A run of records:
= = = = = = =
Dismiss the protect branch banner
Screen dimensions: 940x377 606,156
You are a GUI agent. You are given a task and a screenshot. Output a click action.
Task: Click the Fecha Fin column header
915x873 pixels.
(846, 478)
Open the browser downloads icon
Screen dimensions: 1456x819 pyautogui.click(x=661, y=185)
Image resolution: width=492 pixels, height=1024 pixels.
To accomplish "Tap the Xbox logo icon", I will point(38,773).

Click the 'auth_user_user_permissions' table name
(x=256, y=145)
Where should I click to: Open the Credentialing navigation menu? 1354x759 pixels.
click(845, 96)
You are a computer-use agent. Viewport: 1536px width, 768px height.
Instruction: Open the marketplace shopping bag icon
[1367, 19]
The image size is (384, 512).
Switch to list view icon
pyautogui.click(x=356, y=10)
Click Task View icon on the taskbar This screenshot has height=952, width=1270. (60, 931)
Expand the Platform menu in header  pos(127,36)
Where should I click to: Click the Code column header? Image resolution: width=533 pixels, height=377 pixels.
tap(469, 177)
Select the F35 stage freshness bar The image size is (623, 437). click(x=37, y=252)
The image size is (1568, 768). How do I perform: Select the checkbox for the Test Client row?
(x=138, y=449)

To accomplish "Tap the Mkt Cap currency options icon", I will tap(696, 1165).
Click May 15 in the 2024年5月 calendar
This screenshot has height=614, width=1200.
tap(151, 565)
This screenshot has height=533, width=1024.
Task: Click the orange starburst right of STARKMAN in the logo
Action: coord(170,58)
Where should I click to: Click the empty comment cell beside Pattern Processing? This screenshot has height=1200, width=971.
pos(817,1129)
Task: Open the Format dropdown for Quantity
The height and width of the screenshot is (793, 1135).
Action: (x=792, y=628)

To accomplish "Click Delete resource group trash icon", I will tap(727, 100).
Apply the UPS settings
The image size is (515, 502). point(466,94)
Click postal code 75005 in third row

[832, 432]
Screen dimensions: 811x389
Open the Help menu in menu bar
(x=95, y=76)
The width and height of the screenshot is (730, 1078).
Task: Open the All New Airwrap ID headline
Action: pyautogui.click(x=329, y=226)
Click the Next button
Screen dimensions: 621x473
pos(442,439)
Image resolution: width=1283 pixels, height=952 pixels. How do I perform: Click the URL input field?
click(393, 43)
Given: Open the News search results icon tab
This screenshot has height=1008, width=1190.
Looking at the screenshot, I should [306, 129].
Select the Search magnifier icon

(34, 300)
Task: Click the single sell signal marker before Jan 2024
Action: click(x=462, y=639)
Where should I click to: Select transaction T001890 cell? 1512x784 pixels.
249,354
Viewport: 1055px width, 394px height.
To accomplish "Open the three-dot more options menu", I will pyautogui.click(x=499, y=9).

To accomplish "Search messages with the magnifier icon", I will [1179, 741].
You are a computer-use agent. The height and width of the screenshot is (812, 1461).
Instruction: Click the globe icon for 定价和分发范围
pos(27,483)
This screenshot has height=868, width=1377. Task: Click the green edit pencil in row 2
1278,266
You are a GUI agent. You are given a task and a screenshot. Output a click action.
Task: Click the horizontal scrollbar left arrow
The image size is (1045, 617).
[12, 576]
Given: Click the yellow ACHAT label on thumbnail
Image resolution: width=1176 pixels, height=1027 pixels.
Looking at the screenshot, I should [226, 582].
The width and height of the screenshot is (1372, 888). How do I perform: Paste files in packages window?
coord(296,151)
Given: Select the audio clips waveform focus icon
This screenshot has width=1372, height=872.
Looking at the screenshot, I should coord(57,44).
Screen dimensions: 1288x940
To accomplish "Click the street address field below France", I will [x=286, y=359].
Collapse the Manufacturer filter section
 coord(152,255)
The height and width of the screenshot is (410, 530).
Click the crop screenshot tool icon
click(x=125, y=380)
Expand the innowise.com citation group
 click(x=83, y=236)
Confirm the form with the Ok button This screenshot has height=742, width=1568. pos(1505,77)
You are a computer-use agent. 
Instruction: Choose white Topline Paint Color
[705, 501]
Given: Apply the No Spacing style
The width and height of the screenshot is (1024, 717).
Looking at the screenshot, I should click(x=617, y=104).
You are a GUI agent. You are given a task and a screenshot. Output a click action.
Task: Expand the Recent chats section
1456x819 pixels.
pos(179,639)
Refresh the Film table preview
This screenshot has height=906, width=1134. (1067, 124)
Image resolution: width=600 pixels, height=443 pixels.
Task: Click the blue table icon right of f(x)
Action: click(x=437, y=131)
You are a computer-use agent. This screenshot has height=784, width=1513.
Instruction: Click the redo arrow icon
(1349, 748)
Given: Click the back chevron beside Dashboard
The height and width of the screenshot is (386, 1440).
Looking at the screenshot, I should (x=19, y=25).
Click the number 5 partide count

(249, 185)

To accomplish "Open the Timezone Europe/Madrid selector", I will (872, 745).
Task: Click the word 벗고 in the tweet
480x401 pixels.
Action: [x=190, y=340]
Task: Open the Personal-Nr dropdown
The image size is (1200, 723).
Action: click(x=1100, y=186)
= = = = = = =
Written problem: Recast the material above as a JSON list of strings, one string per line, omitting blank lines.

Output for this task:
[
  "Dismiss the protect branch banner",
  "Screen dimensions: 940x377 606,156",
  "You are a GUI agent. You are given a task and a screenshot. Output a click action.",
  "Task: Click the Fecha Fin column header",
  "915x873 pixels.",
  "(846, 478)",
  "Open the browser downloads icon",
  "Screen dimensions: 1456x819 pyautogui.click(x=661, y=185)",
  "Image resolution: width=492 pixels, height=1024 pixels.",
  "To accomplish \"Tap the Xbox logo icon\", I will point(38,773).",
  "Click the 'auth_user_user_permissions' table name",
  "(x=256, y=145)",
  "Where should I click to: Open the Credentialing navigation menu? 1354x759 pixels.",
  "click(845, 96)",
  "You are a computer-use agent. Viewport: 1536px width, 768px height.",
  "Instruction: Open the marketplace shopping bag icon",
  "[1367, 19]",
  "The image size is (384, 512).",
  "Switch to list view icon",
  "pyautogui.click(x=356, y=10)",
  "Click Task View icon on the taskbar This screenshot has height=952, width=1270. (60, 931)",
  "Expand the Platform menu in header  pos(127,36)",
  "Where should I click to: Click the Code column header? Image resolution: width=533 pixels, height=377 pixels.",
  "tap(469, 177)",
  "Select the F35 stage freshness bar The image size is (623, 437). click(x=37, y=252)",
  "The image size is (1568, 768). How do I perform: Select the checkbox for the Test Client row?",
  "(x=138, y=449)",
  "To accomplish \"Tap the Mkt Cap currency options icon\", I will tap(696, 1165).",
  "Click May 15 in the 2024年5月 calendar",
  "This screenshot has height=614, width=1200.",
  "tap(151, 565)",
  "This screenshot has height=533, width=1024.",
  "Task: Click the orange starburst right of STARKMAN in the logo",
  "Action: coord(170,58)",
  "Where should I click to: Click the empty comment cell beside Pattern Processing? This screenshot has height=1200, width=971.",
  "pos(817,1129)",
  "Task: Open the Format dropdown for Quantity",
  "The height and width of the screenshot is (793, 1135).",
  "Action: (x=792, y=628)",
  "To accomplish \"Click Delete resource group trash icon\", I will tap(727, 100).",
  "Apply the UPS settings",
  "The image size is (515, 502). point(466,94)",
  "Click postal code 75005 in third row",
  "[832, 432]",
  "Screen dimensions: 811x389",
  "Open the Help menu in menu bar",
  "(x=95, y=76)",
  "The width and height of the screenshot is (730, 1078).",
  "Task: Open the All New Airwrap ID headline",
  "Action: pyautogui.click(x=329, y=226)",
  "Click the Next button",
  "Screen dimensions: 621x473",
  "pos(442,439)",
  "Image resolution: width=1283 pixels, height=952 pixels. How do I perform: Click the URL input field?",
  "click(393, 43)",
  "Given: Open the News search results icon tab",
  "This screenshot has height=1008, width=1190.",
  "Looking at the screenshot, I should [306, 129].",
  "Select the Search magnifier icon",
  "(34, 300)",
  "Task: Click the single sell signal marker before Jan 2024",
  "Action: click(x=462, y=639)",
  "Where should I click to: Select transaction T001890 cell? 1512x784 pixels.",
  "249,354",
  "Viewport: 1055px width, 394px height.",
  "To accomplish \"Open the three-dot more options menu\", I will pyautogui.click(x=499, y=9).",
  "To accomplish \"Search messages with the magnifier icon\", I will [1179, 741].",
  "You are a computer-use agent. The height and width of the screenshot is (812, 1461).",
  "Instruction: Click the globe icon for 定价和分发范围",
  "pos(27,483)",
  "This screenshot has height=868, width=1377. Task: Click the green edit pencil in row 2",
  "1278,266",
  "You are a GUI agent. You are given a task and a screenshot. Output a click action.",
  "Task: Click the horizontal scrollbar left arrow",
  "The image size is (1045, 617).",
  "[12, 576]",
  "Given: Click the yellow ACHAT label on thumbnail",
  "Image resolution: width=1176 pixels, height=1027 pixels.",
  "Looking at the screenshot, I should [226, 582].",
  "The width and height of the screenshot is (1372, 888). How do I perform: Paste files in packages window?",
  "coord(296,151)",
  "Given: Select the audio clips waveform focus icon",
  "This screenshot has width=1372, height=872.",
  "Looking at the screenshot, I should coord(57,44).",
  "Screen dimensions: 1288x940",
  "To accomplish \"Click the street address field below France\", I will [x=286, y=359].",
  "Collapse the Manufacturer filter section",
  " coord(152,255)",
  "The height and width of the screenshot is (410, 530).",
  "Click the crop screenshot tool icon",
  "click(x=125, y=380)",
  "Expand the innowise.com citation group",
  " click(x=83, y=236)",
  "Confirm the form with the Ok button This screenshot has height=742, width=1568. pos(1505,77)",
  "You are a computer-use agent. ",
  "Instruction: Choose white Topline Paint Color",
  "[705, 501]",
  "Given: Apply the No Spacing style",
  "The width and height of the screenshot is (1024, 717).",
  "Looking at the screenshot, I should click(x=617, y=104).",
  "You are a GUI agent. You are given a task and a screenshot. Output a click action.",
  "Task: Expand the Recent chats section",
  "1456x819 pixels.",
  "pos(179,639)",
  "Refresh the Film table preview",
  "This screenshot has height=906, width=1134. (1067, 124)",
  "Image resolution: width=600 pixels, height=443 pixels.",
  "Task: Click the blue table icon right of f(x)",
  "Action: click(x=437, y=131)",
  "You are a computer-use agent. This screenshot has height=784, width=1513.",
  "Instruction: Click the redo arrow icon",
  "(1349, 748)",
  "Given: Click the back chevron beside Dashboard",
  "The height and width of the screenshot is (386, 1440).",
  "Looking at the screenshot, I should (x=19, y=25).",
  "Click the number 5 partide count",
  "(249, 185)",
  "To accomplish \"Open the Timezone Europe/Madrid selector\", I will (872, 745).",
  "Task: Click the word 벗고 in the tweet",
  "480x401 pixels.",
  "Action: [x=190, y=340]",
  "Task: Open the Personal-Nr dropdown",
  "The image size is (1200, 723).",
  "Action: click(x=1100, y=186)"
]